EXERCISE DATA –
"""

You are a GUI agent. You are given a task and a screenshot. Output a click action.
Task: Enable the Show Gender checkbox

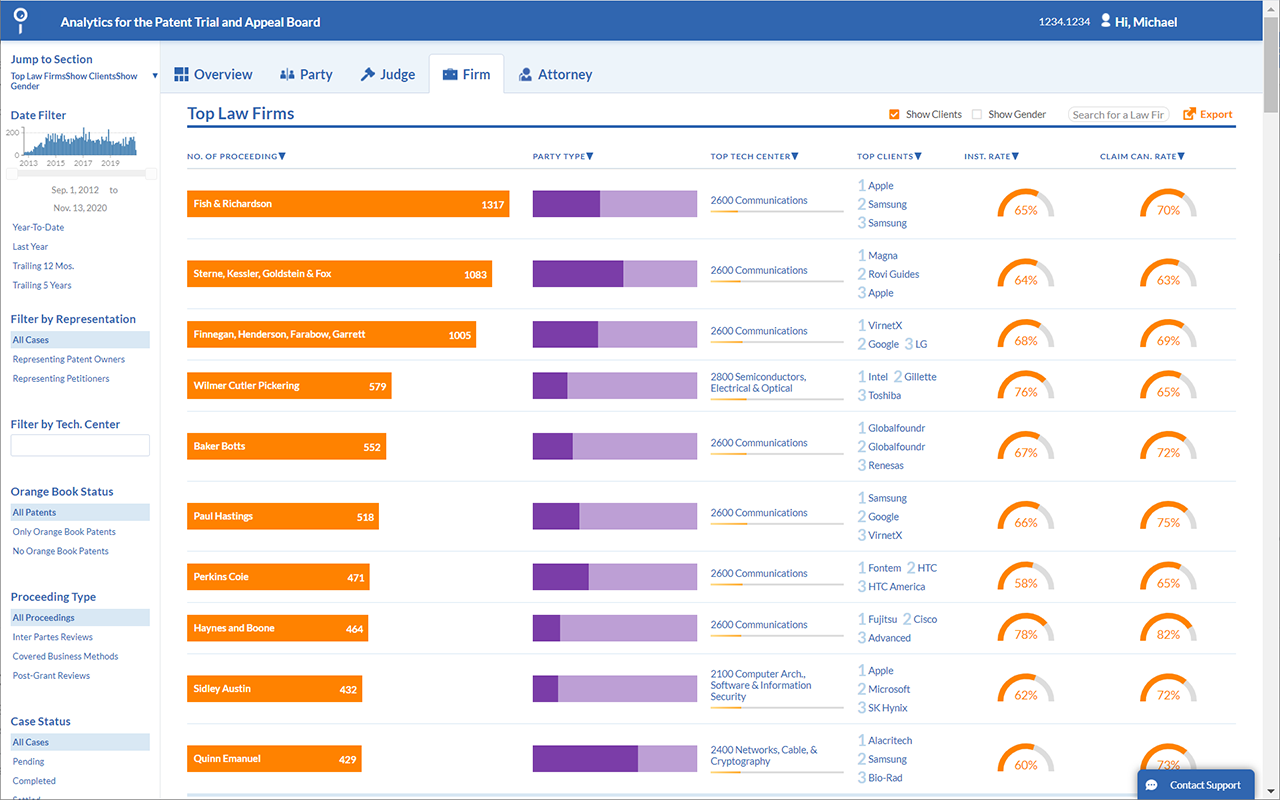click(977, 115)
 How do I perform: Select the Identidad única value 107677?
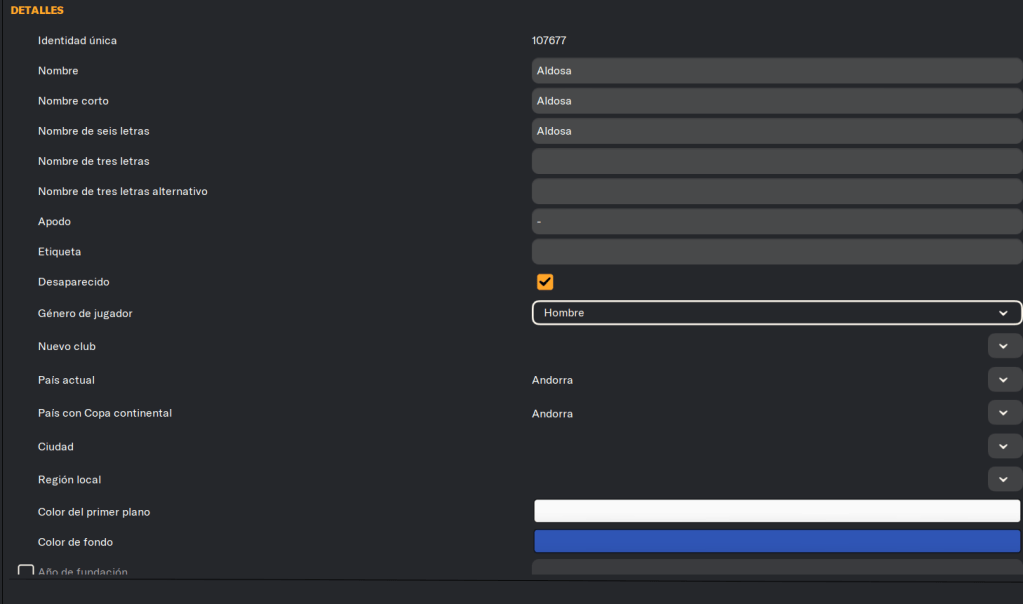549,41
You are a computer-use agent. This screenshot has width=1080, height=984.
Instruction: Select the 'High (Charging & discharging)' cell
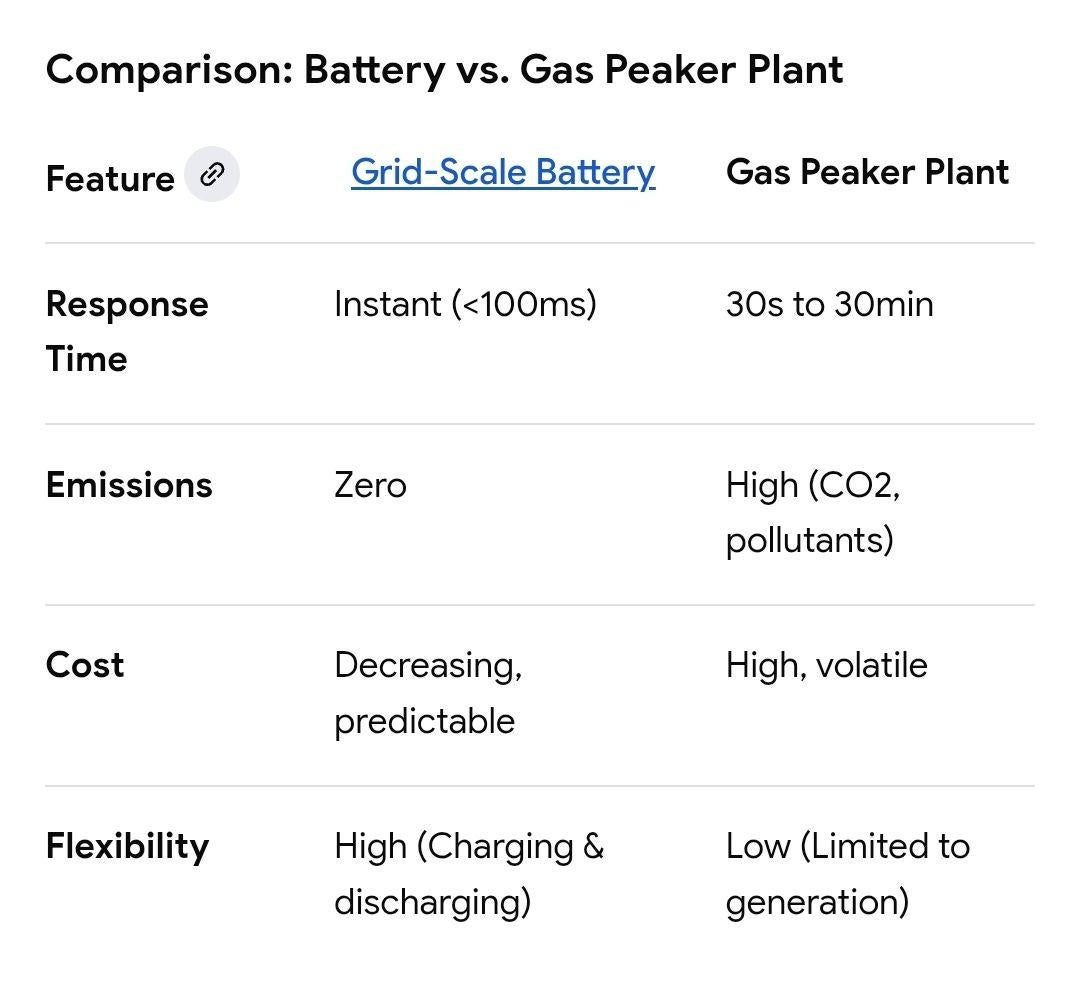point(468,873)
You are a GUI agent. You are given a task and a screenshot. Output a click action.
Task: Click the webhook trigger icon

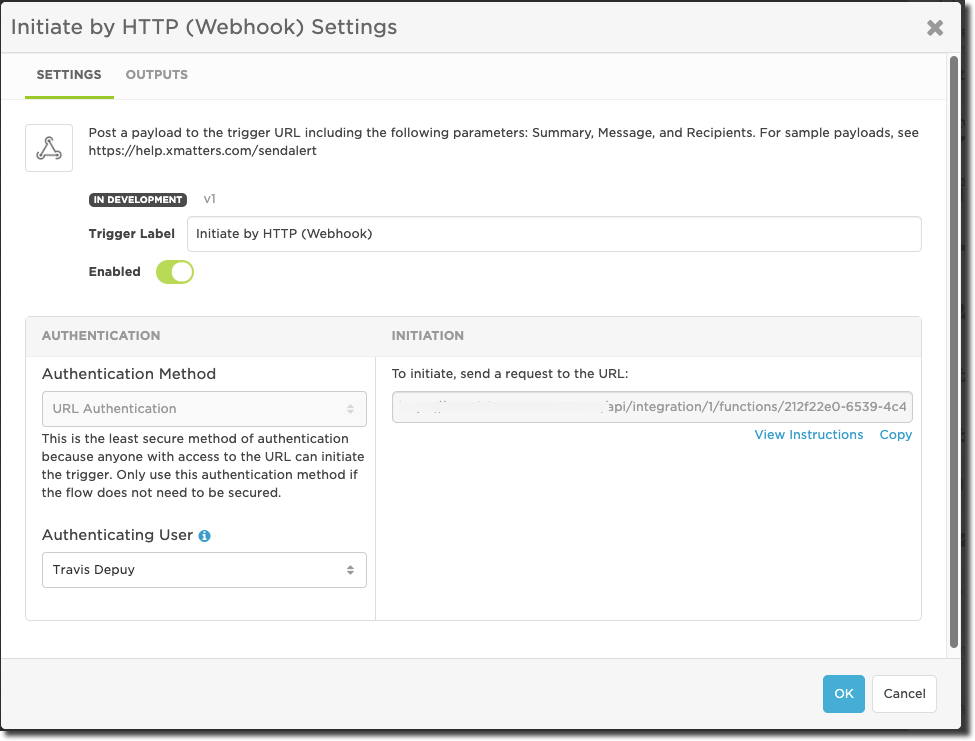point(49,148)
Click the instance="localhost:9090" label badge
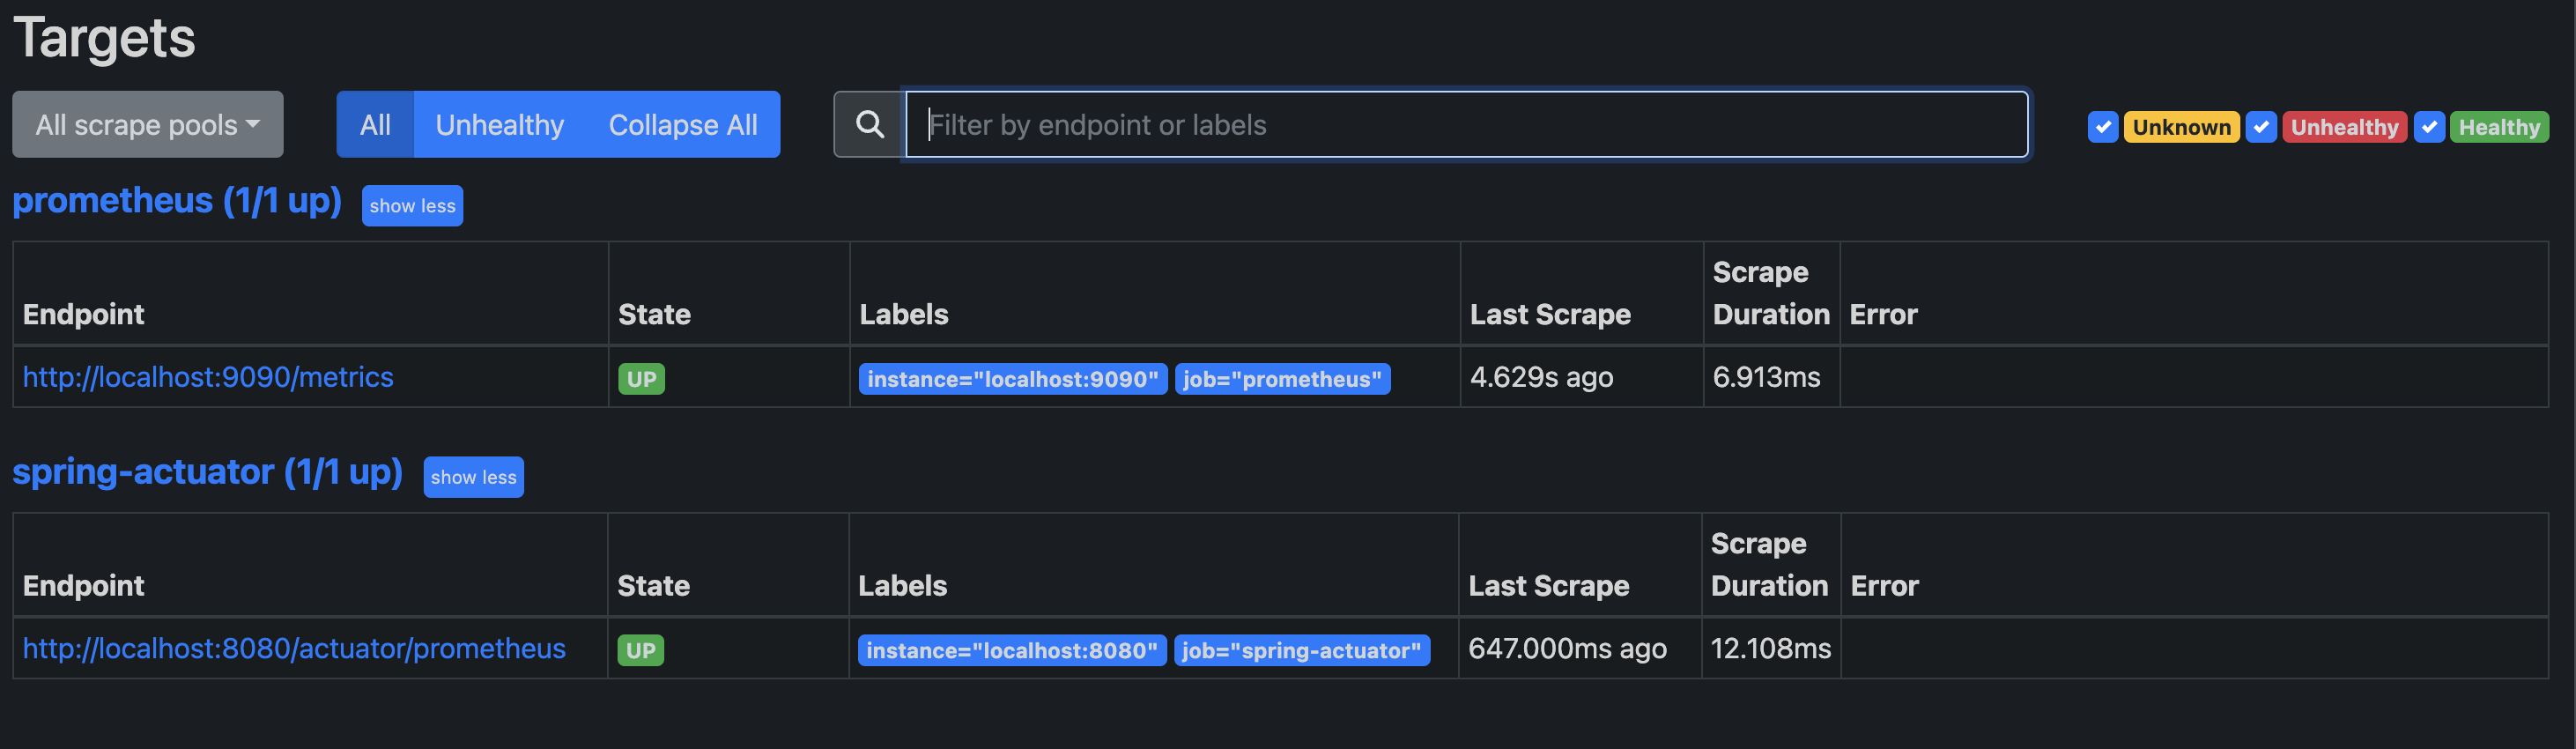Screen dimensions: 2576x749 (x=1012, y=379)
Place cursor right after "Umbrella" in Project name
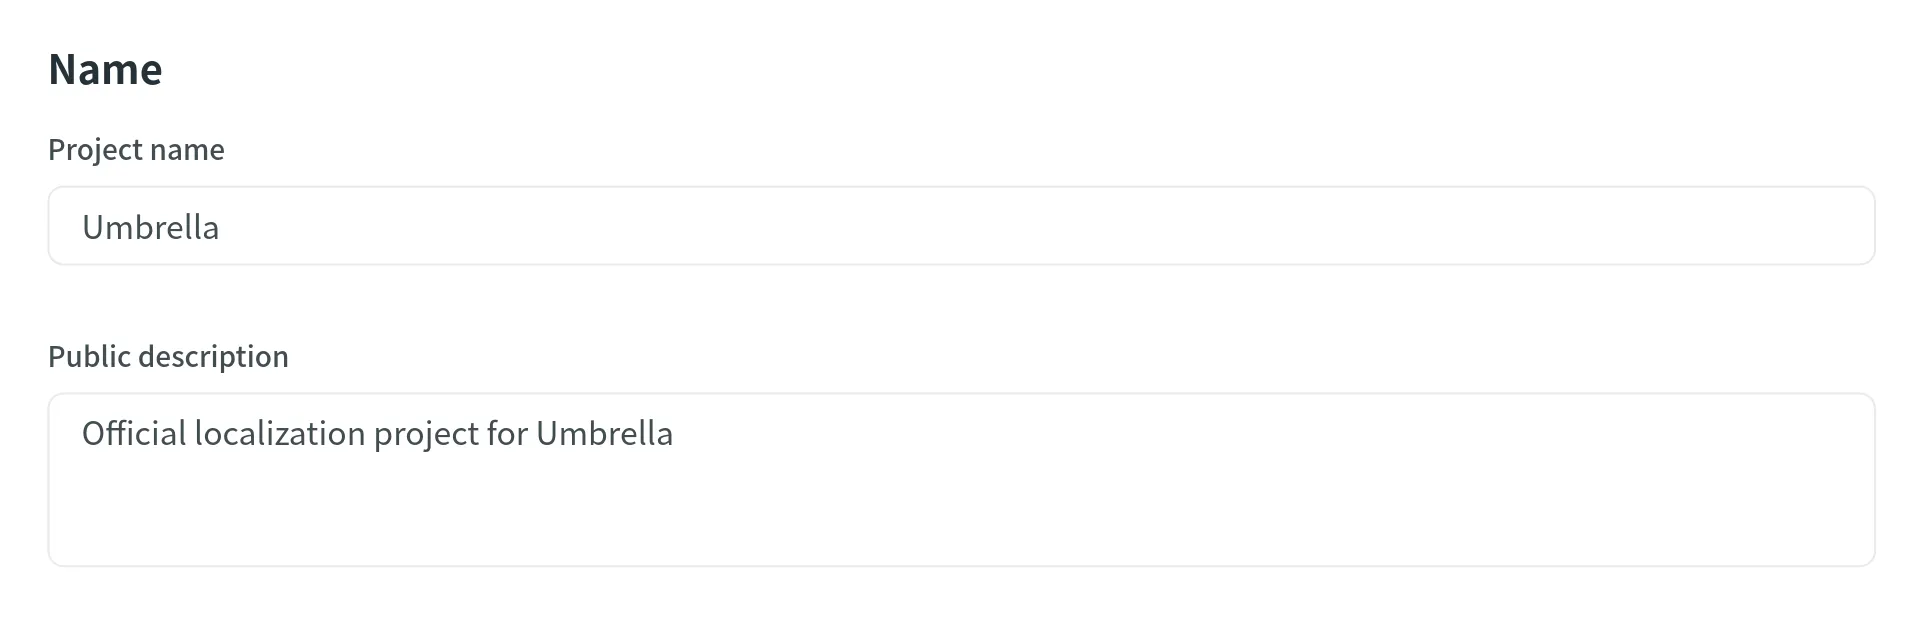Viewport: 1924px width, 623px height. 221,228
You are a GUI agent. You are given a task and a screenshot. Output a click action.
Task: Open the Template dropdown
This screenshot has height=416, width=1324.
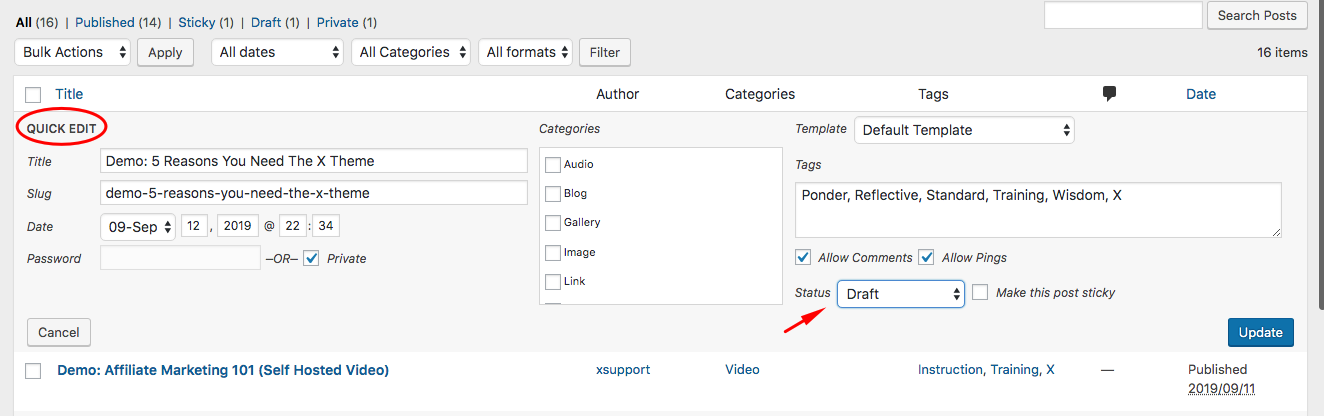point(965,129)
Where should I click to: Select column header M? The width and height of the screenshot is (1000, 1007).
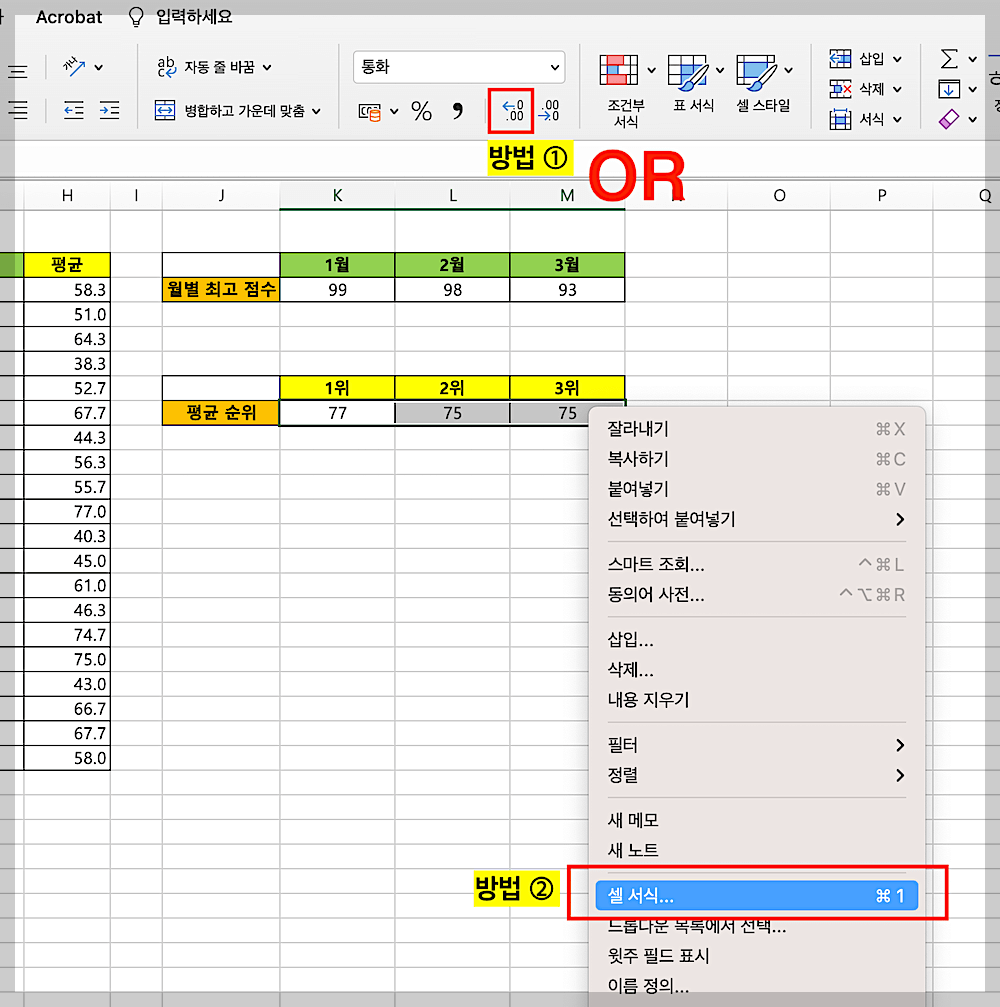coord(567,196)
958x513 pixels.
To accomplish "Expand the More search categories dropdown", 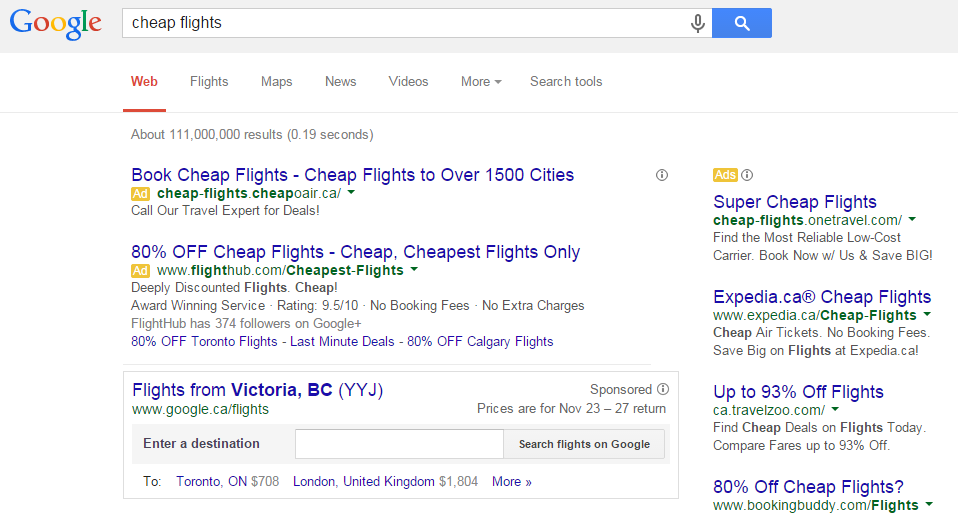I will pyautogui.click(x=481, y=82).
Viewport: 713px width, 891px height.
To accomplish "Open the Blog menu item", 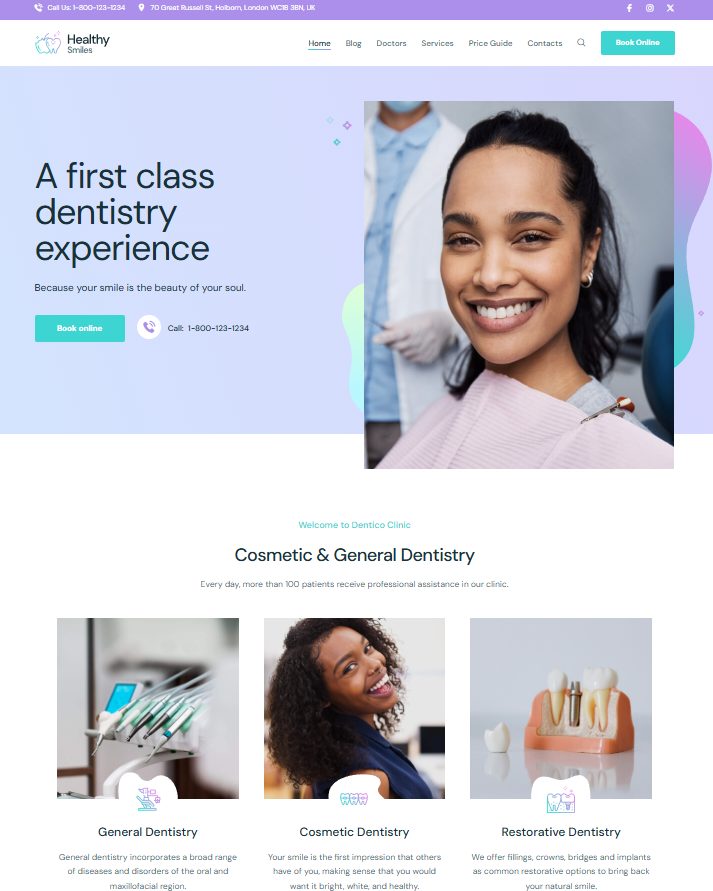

"""

WHAT TO DO – From the data above, return exactly the lines from the one with "How do I perform: Select" up to and including the one with "958x513 pixels.". Pictures do not go in the copy.

EXERCISE RESPONSE –
 How do I perform: Select the Identidad única value 107677?
549,41
You are a computer-use agent. This screenshot has width=1080, height=984.
Instruction: Select the 'High (Charging & discharging)' cell
point(468,873)
You are a GUI agent. You are given a task and a screenshot. Output a click action.
Task: Click the webhook trigger icon

point(49,148)
Click the instance="localhost:9090" label badge
Screen dimensions: 2576x749 (x=1012, y=379)
Place cursor right after "Umbrella" in Project name
Viewport: 1924px width, 623px height. 221,228
You are a GUI agent. You are given a task and a screenshot. Output a click action.
Task: Open the Template dropdown
This screenshot has height=416, width=1324.
point(965,129)
Where should I click to: Select column header M? The width and height of the screenshot is (1000, 1007).
coord(567,196)
958x513 pixels.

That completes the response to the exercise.